Moscow calls US Navalny sanctions a ‘hostile anti-Russian lunge’

The Kremlin has vowed to respond to the sanctions, the first major move against Russia from the Biden administration.

Alexey Navalny in a cage in a courthouse
Russian opposition leader Alexey Navalny stands in a cage during a court hearing [File: Alexander Zemlianichenko/AP]

Moscow has decried United States sanctions imposed for the alleged poisoning of opposition leader Alexey Navalny as a “hostile anti-Russian lunge”.

Russian foreign ministry spokeswoman Maria Zakharova said in a statement late on Tuesday that Moscow would react to the sanctions, which were announced earlier in the day, with “reciprocity and not necessarily symmetrically”.

She accused the US of “trying to cultivate the image of an external enemy” as a way to distract attention from domestic problems.

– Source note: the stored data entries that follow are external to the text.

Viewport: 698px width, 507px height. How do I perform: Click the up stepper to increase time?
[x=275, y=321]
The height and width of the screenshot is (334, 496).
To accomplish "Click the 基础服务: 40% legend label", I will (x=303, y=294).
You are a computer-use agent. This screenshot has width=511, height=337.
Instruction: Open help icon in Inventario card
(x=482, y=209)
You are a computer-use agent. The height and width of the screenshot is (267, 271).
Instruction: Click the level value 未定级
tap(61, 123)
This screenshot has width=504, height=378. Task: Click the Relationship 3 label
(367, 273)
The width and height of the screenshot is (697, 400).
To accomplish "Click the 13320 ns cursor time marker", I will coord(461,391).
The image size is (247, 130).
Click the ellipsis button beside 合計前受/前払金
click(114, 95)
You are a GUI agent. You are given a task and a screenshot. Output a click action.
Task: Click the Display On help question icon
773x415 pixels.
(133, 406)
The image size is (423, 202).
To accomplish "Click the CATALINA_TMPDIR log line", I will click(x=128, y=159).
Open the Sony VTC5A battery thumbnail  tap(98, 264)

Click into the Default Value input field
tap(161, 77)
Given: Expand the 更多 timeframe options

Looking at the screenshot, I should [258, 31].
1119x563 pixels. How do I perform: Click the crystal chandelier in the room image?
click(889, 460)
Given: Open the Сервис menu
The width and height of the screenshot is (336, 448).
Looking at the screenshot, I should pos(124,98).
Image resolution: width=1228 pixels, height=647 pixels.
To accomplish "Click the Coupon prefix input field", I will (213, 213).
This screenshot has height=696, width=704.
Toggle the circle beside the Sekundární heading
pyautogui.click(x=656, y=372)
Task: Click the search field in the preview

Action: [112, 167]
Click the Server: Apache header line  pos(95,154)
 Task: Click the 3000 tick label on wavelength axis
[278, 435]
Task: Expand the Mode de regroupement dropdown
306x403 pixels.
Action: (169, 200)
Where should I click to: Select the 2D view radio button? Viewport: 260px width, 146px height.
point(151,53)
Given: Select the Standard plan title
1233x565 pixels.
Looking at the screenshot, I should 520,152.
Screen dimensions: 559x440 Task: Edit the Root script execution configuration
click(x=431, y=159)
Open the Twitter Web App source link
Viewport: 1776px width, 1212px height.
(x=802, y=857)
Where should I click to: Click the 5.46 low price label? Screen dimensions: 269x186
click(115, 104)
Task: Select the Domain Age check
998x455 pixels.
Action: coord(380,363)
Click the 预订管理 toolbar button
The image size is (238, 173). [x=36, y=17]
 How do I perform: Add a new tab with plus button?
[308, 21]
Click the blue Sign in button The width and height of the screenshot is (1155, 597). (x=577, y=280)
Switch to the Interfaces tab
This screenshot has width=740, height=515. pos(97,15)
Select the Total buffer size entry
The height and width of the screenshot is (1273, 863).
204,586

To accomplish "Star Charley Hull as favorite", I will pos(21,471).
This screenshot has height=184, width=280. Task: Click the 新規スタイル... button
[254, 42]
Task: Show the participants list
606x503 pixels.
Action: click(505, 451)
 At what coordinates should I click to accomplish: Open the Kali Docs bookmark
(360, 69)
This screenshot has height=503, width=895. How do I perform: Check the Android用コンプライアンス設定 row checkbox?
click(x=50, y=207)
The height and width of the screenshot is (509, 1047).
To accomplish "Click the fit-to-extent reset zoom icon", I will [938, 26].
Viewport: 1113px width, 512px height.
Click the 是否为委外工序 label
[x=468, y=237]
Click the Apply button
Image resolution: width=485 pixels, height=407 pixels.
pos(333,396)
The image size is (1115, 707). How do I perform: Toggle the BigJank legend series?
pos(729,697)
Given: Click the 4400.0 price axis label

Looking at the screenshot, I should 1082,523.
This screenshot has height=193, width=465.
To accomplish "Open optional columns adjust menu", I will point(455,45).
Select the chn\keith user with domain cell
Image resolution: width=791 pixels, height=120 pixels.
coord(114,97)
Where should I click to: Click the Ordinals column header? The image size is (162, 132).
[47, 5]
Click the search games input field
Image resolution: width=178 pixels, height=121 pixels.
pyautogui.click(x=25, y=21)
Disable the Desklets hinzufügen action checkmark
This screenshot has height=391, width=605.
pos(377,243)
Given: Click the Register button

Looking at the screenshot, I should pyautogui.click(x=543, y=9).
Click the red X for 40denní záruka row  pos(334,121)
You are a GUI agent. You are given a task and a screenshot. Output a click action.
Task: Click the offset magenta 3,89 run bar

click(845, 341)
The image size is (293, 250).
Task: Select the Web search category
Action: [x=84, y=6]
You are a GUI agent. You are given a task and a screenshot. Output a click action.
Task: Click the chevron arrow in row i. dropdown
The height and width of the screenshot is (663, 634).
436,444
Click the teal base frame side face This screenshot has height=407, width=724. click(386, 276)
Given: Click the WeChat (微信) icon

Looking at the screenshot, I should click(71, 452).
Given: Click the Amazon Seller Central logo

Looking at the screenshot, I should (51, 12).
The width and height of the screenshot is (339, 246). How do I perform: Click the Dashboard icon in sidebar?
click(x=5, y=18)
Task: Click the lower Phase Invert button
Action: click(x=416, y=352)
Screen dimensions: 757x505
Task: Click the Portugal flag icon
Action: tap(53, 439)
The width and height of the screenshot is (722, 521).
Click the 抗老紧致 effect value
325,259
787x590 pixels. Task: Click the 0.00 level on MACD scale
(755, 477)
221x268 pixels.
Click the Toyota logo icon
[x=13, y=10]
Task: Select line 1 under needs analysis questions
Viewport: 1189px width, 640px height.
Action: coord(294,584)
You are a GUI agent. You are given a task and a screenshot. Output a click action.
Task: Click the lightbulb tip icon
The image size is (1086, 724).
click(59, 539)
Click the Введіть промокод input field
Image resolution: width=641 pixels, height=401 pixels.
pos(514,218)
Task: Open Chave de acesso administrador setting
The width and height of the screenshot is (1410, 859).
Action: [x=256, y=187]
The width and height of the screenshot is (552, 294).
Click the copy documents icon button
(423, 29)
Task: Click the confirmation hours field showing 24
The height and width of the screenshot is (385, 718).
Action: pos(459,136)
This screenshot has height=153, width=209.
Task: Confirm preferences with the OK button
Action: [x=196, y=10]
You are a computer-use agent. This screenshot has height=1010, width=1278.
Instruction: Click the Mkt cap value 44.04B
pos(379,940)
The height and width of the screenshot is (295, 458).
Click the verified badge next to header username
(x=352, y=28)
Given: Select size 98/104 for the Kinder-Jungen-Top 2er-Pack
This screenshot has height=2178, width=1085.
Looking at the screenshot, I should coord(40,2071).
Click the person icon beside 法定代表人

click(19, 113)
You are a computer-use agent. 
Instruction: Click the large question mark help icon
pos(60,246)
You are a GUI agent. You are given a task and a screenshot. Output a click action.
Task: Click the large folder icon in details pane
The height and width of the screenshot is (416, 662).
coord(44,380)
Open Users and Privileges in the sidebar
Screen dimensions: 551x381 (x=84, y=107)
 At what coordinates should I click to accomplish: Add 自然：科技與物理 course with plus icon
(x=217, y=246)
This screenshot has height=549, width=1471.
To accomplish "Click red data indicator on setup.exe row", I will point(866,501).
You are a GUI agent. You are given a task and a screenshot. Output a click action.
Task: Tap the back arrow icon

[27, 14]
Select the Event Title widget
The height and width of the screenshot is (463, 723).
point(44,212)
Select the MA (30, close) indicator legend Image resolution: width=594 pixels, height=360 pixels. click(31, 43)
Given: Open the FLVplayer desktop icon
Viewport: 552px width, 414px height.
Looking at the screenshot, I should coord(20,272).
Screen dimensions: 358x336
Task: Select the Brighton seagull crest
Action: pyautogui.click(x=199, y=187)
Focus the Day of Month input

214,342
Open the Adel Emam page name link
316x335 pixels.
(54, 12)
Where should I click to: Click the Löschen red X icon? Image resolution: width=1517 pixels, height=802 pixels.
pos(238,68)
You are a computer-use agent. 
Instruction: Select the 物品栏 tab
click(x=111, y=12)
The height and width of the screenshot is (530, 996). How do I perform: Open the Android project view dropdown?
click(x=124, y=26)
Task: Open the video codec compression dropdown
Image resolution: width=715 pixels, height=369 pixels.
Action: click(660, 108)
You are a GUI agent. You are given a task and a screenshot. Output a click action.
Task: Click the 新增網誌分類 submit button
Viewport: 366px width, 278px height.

She added: “We urge our colleagues not to play with fire”.

The statements echoed those made on Tuesday by Russian foreign minister Sergey Lavrov, who said Moscow would respond to the US penalties.

The US sanctions against 14 entities and seven senior Russian officials, which were done in coordination with the European Union, marks President Joe Biden’s most direct challenge to the Kremlin since taking office.

Navalny, 44, fell ill on a flight in Siberia in August and was airlifted to Germany, where doctors concluded he had been poisoned with a nerve agent. The Kremlin has denied any role in his illness and said it has seen no proof he was poisoned.

The opposition leader defiantly returned to Moscow in January but was immediately arrested and convicted on parole violations on what he says were politically motivated charges. His arrest sparked widespread protests in Russia.

“The [US] intelligence community assesses with high confidence that officers of Russia’s Federal Security Service (FSB) used a nerve agent to poison Russian opposition leader Alexey Navalny,” White House spokeswoman Jen Psaki said on Tuesday while discussing the sanctions.

The administration has framed the sanctions as part of a shift towards a more confrontational approach to Russia compared with that of former President Donald Trump.

While the previous administration imposed sanctions on Moscow after determining that Russia had used a nerve agent on former double agent Sergei Skripal and his daughter in the United Kingdom, Trump was widely been criticised for not publicly taking a harder line against Putin.

On Monday, Navalny was transferred to a notoriously harsh penal colony outside of Moscow, in what critics have said is an attempt to psychologically break him.